I want to model indoor airflow where the air flow comes from outside the window. I guess this is more of a Rhino/Grasshopper question than Butterfly.
For outdoor airflow, by default Butterfly will create a buildings as a block, i.e. the air does not flow inside the building. What do I need to do if I want to put the indoor example into a wind tunnel?
Note: I want to look into ways to model openings for naturally ventilated space. I will start from an opening (an open window), but later will transition into a more complex opening like louvers etc. If anybody has documents that I can read along this line, please feel free to suggest.
This is still an ‘outdoor’ model. All you need to do is model your space with the window openings included (gaps at the walls) and you will be able to assess wind flow passing through the space. Nothing else really changes in the settings of the model, apart from requiring a bit higher (than the exterior) refinement in the transition and interior NV spaces.
@devang Sure that is the so-called decoupled approach. Although, you would usually use pressure measurements near openings for your initial conditions in an indoor (only) model.
However, when assessing NV, this isn’t really necessary and it is only used (usually) to lower computational requirements of the combined model. Today’s computers can handle most combined indoor/outdoor cases though, so I feel the extra model is not necessary and would definitely be less accurate.
If you were to assess other aspects of the indoor space however, e.g. fans, temperature sources, etc. then that is the normal approach used.
@devang Yeah. we run that model on my local machine.We usually used Butterfly for creating OpenFOAM dictionary. And we run parallel using windows 10 subsystem OpenFOAM, this version run very fast than the virtual box version OpenFOAM.
This is the idea of the study I am doing. There are many types of openings used here in the tropics. I do not think we have an accurate (or good enough) models representing those openings.
Yes, the smaller model is the goal. I am not going to have a wind tunnel just to model a half-open top-hung window.
On the accuracy: Sure, I will need a very fine mesh to capture the correct airflow through a window. If I get this correctly when I build the simpler opening model, then I think the accuracy of the simpler model is similar. Well, at least this will be reported later when the study is done: accuracy vs simplicity.
Here is a question about the outdoor-indoor airflow,can this simulate the temperature distribution indoor? In other words,can we use the heat transfer recipe to get the temperature distribution when using wind tunnel in a case?

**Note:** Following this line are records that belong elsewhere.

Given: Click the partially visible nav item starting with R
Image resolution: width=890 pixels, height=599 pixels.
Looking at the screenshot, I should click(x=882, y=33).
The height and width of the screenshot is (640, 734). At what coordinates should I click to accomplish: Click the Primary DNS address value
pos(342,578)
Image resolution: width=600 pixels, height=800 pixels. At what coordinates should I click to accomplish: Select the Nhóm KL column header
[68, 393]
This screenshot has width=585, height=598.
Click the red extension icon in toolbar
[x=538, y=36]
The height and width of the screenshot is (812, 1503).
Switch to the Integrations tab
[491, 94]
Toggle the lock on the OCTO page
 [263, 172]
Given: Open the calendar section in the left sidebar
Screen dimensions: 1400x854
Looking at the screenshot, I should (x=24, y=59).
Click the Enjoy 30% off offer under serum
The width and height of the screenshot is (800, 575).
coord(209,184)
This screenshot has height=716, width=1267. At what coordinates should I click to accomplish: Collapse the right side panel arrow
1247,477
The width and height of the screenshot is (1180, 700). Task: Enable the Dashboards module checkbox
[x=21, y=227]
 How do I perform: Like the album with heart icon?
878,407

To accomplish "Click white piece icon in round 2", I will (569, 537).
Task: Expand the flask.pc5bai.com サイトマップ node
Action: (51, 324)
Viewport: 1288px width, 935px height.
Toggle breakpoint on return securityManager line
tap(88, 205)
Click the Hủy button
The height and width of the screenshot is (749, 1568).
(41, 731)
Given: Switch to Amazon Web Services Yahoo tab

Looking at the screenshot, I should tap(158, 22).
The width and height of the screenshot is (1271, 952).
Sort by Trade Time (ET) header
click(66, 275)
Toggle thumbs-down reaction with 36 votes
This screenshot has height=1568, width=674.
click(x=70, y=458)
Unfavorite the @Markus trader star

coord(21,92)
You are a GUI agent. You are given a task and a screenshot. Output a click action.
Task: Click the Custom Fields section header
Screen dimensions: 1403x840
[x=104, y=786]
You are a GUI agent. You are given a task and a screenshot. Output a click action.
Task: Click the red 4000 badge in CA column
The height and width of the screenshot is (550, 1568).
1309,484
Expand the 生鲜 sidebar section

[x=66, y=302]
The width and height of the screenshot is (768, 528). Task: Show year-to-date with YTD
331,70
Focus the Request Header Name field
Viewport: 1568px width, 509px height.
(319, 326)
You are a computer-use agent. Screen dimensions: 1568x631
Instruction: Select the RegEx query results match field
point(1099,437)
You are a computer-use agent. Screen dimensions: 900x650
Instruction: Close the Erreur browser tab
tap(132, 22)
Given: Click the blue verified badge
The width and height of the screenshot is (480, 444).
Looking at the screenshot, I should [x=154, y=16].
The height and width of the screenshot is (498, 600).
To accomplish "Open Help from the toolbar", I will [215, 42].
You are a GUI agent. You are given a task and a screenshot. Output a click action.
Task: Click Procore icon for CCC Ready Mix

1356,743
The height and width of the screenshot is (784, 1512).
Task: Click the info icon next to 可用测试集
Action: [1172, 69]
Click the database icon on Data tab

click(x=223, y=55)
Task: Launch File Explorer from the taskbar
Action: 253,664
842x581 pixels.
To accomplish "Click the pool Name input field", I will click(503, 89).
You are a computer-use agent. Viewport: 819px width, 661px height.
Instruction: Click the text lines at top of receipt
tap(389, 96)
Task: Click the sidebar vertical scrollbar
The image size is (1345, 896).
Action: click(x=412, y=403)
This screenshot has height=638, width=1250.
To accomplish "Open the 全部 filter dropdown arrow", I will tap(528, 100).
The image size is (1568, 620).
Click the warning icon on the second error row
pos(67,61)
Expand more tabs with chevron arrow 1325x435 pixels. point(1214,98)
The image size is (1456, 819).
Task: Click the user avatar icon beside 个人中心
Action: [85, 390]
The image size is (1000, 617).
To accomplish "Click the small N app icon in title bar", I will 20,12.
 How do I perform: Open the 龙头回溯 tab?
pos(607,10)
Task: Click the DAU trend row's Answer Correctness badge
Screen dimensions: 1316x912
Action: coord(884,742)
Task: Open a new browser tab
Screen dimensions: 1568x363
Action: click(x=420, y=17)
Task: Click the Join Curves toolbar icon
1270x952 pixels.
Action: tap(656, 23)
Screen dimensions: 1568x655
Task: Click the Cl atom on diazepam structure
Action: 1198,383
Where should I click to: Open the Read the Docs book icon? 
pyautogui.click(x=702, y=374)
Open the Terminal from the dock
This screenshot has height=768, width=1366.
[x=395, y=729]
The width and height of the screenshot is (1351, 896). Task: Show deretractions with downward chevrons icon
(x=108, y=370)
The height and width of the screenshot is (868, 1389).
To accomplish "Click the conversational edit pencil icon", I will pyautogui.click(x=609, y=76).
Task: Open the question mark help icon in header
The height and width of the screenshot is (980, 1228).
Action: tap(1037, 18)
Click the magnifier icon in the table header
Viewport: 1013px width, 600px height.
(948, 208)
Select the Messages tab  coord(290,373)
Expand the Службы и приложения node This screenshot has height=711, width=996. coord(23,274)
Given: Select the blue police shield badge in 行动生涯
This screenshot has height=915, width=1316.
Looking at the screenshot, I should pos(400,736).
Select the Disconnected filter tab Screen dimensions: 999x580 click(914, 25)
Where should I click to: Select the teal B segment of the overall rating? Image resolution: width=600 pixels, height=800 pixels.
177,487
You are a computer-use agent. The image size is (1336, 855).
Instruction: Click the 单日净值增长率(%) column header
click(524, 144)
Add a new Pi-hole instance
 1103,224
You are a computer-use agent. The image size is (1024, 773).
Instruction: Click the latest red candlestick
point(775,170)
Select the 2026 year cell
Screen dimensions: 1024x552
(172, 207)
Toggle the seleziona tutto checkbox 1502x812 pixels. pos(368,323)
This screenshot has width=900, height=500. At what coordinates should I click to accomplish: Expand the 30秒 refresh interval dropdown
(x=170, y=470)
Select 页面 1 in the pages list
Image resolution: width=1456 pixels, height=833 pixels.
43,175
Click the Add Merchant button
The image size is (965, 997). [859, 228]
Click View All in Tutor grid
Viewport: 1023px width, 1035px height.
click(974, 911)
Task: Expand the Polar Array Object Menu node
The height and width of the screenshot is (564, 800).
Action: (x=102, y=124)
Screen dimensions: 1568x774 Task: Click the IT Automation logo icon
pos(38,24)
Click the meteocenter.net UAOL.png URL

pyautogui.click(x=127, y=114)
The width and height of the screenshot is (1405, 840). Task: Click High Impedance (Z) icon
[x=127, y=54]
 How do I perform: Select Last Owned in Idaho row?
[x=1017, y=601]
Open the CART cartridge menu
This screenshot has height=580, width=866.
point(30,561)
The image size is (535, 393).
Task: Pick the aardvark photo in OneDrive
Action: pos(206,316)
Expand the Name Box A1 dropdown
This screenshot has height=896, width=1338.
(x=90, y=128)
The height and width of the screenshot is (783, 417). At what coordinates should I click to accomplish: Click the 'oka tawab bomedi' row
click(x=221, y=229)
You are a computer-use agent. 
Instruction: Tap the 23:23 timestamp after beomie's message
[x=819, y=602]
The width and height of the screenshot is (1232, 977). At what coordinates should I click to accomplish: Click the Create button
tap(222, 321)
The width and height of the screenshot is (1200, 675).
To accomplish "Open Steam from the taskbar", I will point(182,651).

You’d be surprised. I think that specific model is around 10-13m cells. Of course, I would suggest close to double for a production level simulation, but it already captures quite a lot as it is.
Hey,i am new to use butterfly. I have to do a research of indoor and outdoor wind environment coupling.Could you please share your script or just your idea? Thanks
It is simple to do outdoor +indoor airflow simulation. Create a normal wind tunnel for outdoor airflow, then pick the building with the hole(windows),then run simulation.
I have one more question. In this way, we cannot control the parameters of windows, such as the opening rate. So we cannot perform dynamic simulations to find the best setting. I try to build a Honeybee model to make detailed settings, then use the Butterfly to simulate. However, it does not work. Is there a way that I can achieve this aim?